- _TASK REQUIREMENTS_
Go through the records, and copy each line in which the string "title" is present.
+++
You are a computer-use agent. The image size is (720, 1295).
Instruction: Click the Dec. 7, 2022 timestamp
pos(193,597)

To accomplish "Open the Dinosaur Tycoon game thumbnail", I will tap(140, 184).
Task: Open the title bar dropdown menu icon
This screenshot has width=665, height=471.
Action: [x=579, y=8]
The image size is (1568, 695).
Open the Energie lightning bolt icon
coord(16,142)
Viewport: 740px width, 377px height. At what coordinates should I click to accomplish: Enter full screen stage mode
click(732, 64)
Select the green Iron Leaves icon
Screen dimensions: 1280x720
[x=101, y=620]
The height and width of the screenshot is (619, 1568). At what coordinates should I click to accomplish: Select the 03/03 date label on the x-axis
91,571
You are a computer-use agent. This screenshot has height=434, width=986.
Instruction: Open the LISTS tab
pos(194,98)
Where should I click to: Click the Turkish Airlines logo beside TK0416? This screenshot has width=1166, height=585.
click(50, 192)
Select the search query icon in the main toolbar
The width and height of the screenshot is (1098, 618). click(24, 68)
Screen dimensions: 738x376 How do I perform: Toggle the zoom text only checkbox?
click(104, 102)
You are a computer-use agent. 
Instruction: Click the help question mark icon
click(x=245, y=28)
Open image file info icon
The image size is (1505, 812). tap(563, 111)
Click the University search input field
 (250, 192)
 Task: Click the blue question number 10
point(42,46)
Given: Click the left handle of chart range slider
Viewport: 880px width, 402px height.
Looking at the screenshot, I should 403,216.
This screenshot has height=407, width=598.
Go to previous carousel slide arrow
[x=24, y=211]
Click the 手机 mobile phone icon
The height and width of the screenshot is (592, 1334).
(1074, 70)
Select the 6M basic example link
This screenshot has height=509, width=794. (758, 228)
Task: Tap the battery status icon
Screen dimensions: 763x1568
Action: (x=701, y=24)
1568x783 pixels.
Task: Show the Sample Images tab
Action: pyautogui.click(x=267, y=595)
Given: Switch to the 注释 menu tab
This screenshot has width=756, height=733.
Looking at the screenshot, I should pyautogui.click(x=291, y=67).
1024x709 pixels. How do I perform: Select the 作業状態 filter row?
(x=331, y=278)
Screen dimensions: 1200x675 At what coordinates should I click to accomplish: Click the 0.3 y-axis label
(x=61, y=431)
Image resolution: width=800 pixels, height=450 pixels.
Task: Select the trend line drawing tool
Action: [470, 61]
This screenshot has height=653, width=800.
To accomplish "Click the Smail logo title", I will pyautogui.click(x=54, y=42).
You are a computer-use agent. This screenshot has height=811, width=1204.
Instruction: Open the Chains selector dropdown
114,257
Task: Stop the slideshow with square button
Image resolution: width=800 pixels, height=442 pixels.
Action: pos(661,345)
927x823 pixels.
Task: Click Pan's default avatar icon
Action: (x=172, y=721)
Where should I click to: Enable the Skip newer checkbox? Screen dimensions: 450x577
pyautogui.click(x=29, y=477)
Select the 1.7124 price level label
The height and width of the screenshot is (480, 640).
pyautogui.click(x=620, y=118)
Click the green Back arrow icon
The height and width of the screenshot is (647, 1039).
+++
- _REPLY_
Task: Open the title bar dropdown menu icon
To accomplish "Click the Smail logo title", I will pyautogui.click(x=54, y=42).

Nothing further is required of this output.